• Entries taken from a collection:

BEGIN

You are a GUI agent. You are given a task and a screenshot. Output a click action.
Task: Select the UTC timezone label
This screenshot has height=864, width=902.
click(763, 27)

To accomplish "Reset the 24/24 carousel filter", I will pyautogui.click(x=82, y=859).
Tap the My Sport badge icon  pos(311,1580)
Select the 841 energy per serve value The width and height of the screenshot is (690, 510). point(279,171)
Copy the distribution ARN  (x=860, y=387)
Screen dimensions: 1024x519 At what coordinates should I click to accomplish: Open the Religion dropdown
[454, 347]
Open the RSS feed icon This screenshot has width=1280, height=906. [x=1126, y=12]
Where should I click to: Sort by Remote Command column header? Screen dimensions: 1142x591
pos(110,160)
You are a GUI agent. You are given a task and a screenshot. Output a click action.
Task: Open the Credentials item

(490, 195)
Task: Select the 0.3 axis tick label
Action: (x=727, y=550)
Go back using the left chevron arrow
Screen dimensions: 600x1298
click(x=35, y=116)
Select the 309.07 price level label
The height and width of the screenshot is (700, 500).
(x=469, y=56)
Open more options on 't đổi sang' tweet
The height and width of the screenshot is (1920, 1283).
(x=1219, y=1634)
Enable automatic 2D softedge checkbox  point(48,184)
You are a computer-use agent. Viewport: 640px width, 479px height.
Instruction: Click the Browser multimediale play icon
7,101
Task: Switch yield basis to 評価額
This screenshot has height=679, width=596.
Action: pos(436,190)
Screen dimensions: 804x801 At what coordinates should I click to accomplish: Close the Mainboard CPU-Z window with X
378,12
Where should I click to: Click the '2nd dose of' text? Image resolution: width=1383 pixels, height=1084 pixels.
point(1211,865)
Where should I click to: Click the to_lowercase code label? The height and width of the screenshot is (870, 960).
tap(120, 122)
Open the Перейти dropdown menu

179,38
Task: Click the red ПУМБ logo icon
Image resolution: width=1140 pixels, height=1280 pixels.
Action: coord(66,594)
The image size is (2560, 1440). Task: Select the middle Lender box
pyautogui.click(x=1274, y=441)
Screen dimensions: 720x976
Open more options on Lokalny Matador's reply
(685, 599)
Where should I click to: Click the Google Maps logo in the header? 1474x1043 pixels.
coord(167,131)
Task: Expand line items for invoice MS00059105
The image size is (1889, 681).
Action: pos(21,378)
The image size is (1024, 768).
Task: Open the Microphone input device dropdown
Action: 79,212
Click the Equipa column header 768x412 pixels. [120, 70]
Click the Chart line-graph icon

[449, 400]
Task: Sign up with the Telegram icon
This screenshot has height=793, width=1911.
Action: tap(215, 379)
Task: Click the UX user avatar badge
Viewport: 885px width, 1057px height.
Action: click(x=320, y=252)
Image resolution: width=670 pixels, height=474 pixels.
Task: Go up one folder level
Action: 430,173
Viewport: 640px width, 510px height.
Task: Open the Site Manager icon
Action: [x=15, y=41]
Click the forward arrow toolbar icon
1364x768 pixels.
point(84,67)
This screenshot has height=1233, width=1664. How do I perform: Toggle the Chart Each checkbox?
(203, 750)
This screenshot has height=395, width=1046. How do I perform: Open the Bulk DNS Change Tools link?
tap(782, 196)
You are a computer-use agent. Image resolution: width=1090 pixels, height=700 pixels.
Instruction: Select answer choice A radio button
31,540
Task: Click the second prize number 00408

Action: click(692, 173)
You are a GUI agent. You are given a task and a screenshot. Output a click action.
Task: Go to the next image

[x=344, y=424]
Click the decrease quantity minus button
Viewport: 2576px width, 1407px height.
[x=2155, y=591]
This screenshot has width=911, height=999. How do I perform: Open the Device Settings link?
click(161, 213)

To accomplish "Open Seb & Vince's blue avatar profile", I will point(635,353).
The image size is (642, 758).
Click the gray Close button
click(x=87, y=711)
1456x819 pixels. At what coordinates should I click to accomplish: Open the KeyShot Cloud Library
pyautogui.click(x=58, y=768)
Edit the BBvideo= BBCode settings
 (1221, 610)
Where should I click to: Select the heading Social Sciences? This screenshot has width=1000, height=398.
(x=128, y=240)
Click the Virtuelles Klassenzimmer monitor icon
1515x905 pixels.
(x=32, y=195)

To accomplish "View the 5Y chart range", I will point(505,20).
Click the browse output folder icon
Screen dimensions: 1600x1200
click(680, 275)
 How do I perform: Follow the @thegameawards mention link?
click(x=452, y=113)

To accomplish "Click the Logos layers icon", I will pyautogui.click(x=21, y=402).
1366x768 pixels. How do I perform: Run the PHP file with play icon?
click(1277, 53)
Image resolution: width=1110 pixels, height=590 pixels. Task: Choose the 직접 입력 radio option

END

• What this task involves: Nothing but an exact transcription of the records is expected.

• Reply to the task:
You are a GUI agent. You are given a task and a screenshot. Output a click action.
Task: Select the UTC timezone label
This screenshot has height=864, width=902.
click(763, 27)

To accomplish "Reset the 24/24 carousel filter", I will pyautogui.click(x=82, y=859).
Tap the My Sport badge icon  pos(311,1580)
Select the 841 energy per serve value The width and height of the screenshot is (690, 510). point(279,171)
Copy the distribution ARN  (x=860, y=387)
Screen dimensions: 1024x519 At what coordinates should I click to accomplish: Open the Religion dropdown
[454, 347]
Open the RSS feed icon This screenshot has width=1280, height=906. [x=1126, y=12]
Where should I click to: Sort by Remote Command column header? Screen dimensions: 1142x591
pos(110,160)
You are a GUI agent. You are given a task and a screenshot. Output a click action.
Task: Open the Credentials item

(490, 195)
Task: Select the 0.3 axis tick label
Action: (x=727, y=550)
Go back using the left chevron arrow
Screen dimensions: 600x1298
click(x=35, y=116)
Select the 309.07 price level label
The height and width of the screenshot is (700, 500).
(x=469, y=56)
Open more options on 't đổi sang' tweet
The height and width of the screenshot is (1920, 1283).
(x=1219, y=1634)
Enable automatic 2D softedge checkbox  point(48,184)
You are a computer-use agent. Viewport: 640px width, 479px height.
Instruction: Click the Browser multimediale play icon
7,101
Task: Switch yield basis to 評価額
This screenshot has height=679, width=596.
Action: pos(436,190)
Screen dimensions: 804x801 At what coordinates should I click to accomplish: Close the Mainboard CPU-Z window with X
378,12
Where should I click to: Click the '2nd dose of' text? Image resolution: width=1383 pixels, height=1084 pixels.
point(1211,865)
Where should I click to: Click the to_lowercase code label? The height and width of the screenshot is (870, 960).
tap(120, 122)
Open the Перейти dropdown menu

179,38
Task: Click the red ПУМБ logo icon
Image resolution: width=1140 pixels, height=1280 pixels.
Action: coord(66,594)
The image size is (2560, 1440). Task: Select the middle Lender box
pyautogui.click(x=1274, y=441)
Screen dimensions: 720x976
Open more options on Lokalny Matador's reply
(685, 599)
Where should I click to: Click the Google Maps logo in the header? 1474x1043 pixels.
coord(167,131)
Task: Expand line items for invoice MS00059105
The image size is (1889, 681).
Action: pos(21,378)
The image size is (1024, 768).
Task: Open the Microphone input device dropdown
Action: 79,212
Click the Equipa column header 768x412 pixels. [120, 70]
Click the Chart line-graph icon

[449, 400]
Task: Sign up with the Telegram icon
This screenshot has height=793, width=1911.
Action: tap(215, 379)
Task: Click the UX user avatar badge
Viewport: 885px width, 1057px height.
Action: click(x=320, y=252)
Image resolution: width=670 pixels, height=474 pixels.
Task: Go up one folder level
Action: 430,173
Viewport: 640px width, 510px height.
Task: Open the Site Manager icon
Action: [x=15, y=41]
Click the forward arrow toolbar icon
1364x768 pixels.
point(84,67)
This screenshot has height=1233, width=1664. How do I perform: Toggle the Chart Each checkbox?
(203, 750)
This screenshot has height=395, width=1046. How do I perform: Open the Bulk DNS Change Tools link?
tap(782, 196)
You are a computer-use agent. Image resolution: width=1090 pixels, height=700 pixels.
Instruction: Select answer choice A radio button
31,540
Task: Click the second prize number 00408

Action: click(692, 173)
You are a GUI agent. You are given a task and a screenshot. Output a click action.
Task: Go to the next image

[x=344, y=424]
Click the decrease quantity minus button
Viewport: 2576px width, 1407px height.
[x=2155, y=591]
This screenshot has width=911, height=999. How do I perform: Open the Device Settings link?
click(161, 213)

To accomplish "Open Seb & Vince's blue avatar profile", I will point(635,353).
The image size is (642, 758).
Click the gray Close button
click(x=87, y=711)
1456x819 pixels. At what coordinates should I click to accomplish: Open the KeyShot Cloud Library
pyautogui.click(x=58, y=768)
Edit the BBvideo= BBCode settings
 (1221, 610)
Where should I click to: Select the heading Social Sciences? This screenshot has width=1000, height=398.
(x=128, y=240)
Click the Virtuelles Klassenzimmer monitor icon
1515x905 pixels.
(x=32, y=195)

To accomplish "View the 5Y chart range", I will point(505,20).
Click the browse output folder icon
Screen dimensions: 1600x1200
click(680, 275)
 How do I perform: Follow the @thegameawards mention link?
click(x=452, y=113)

To accomplish "Click the Logos layers icon", I will pyautogui.click(x=21, y=402).
1366x768 pixels. How do I perform: Run the PHP file with play icon?
click(1277, 53)
Image resolution: width=1110 pixels, height=590 pixels. Task: Choose the 직접 입력 radio option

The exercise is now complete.